--- Start Data for processing ---
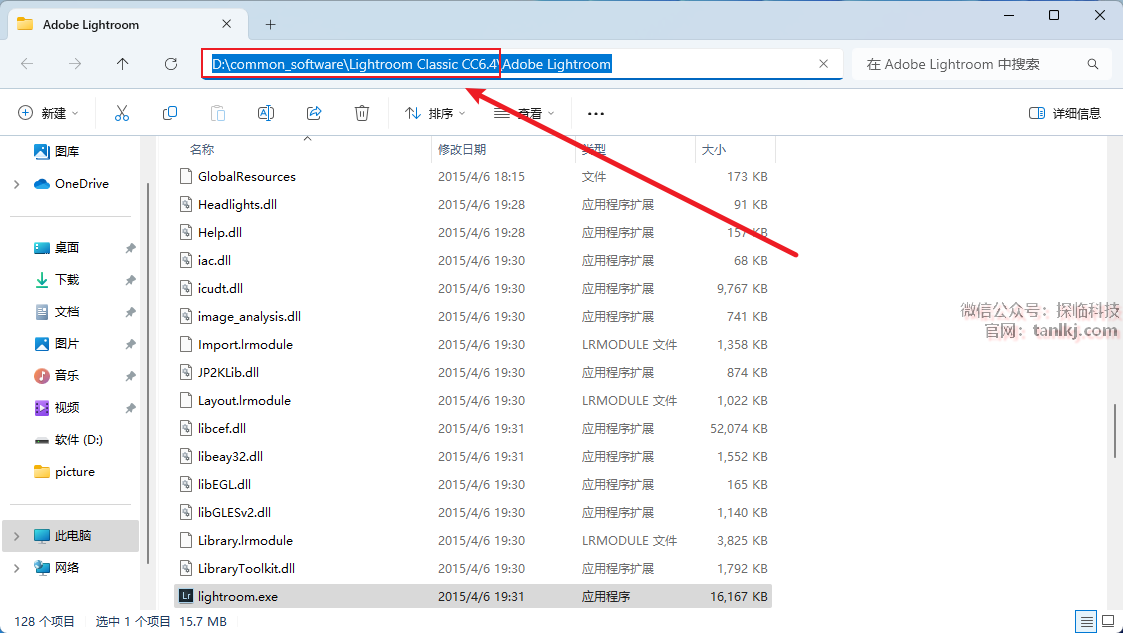Image resolution: width=1123 pixels, height=633 pixels.
Task: Open Downloads folder in sidebar
Action: click(x=66, y=280)
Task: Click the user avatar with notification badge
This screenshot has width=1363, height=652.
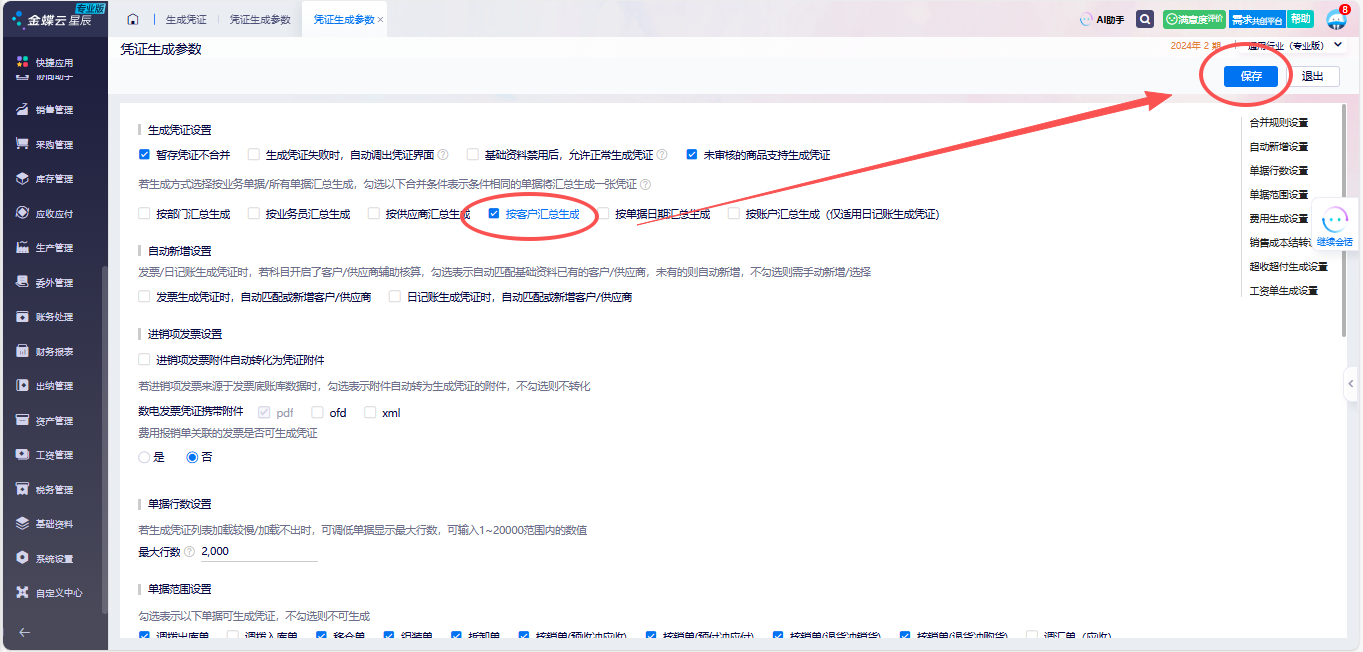Action: click(x=1336, y=20)
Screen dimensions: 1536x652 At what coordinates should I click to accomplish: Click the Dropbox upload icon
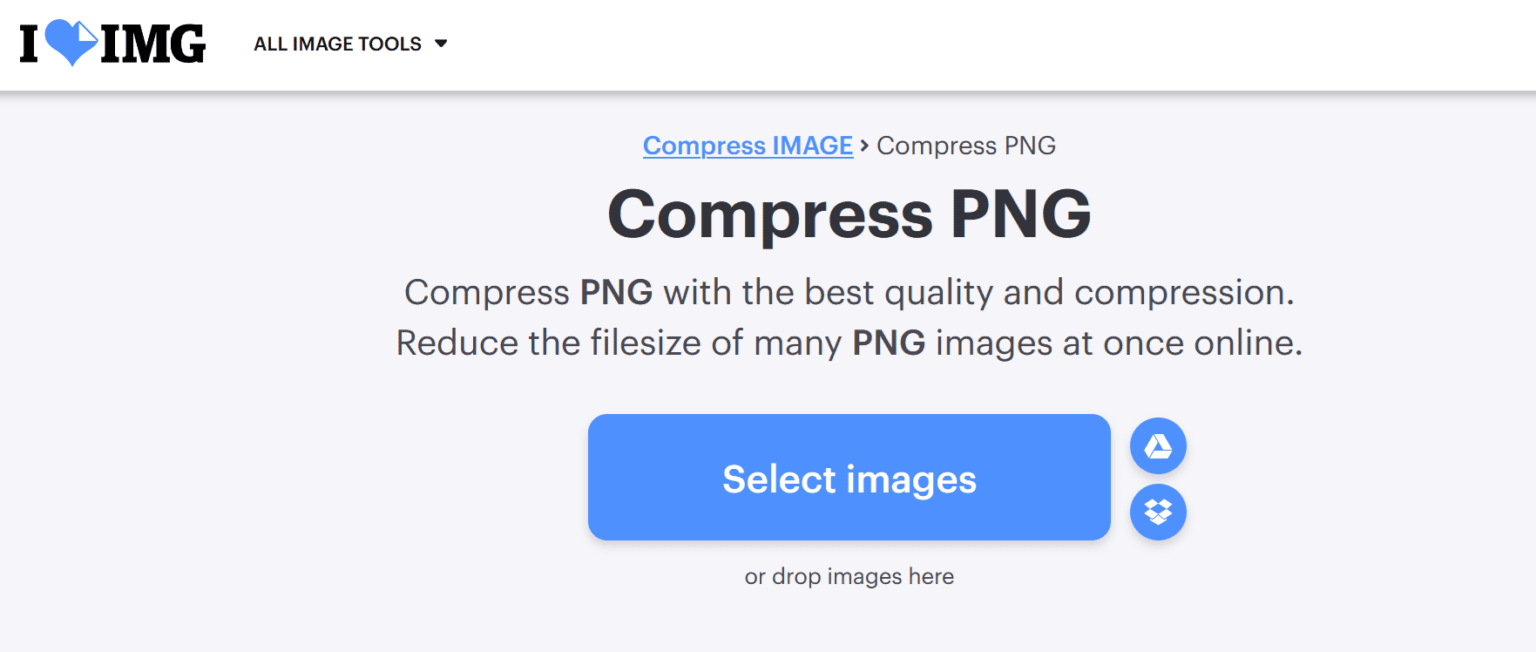(1157, 512)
--- End Data for processing ---
**Problem to work on:** Copy word for word the items from the line containing "Task: Click the" through the end of the items, omitting the pictures.

**Full response:**
Task: Click the user avatar with notification badge
This screenshot has width=1363, height=652.
Action: click(x=1336, y=20)
Screen dimensions: 1536x652 At what coordinates should I click to accomplish: Click the Dropbox upload icon
(1157, 512)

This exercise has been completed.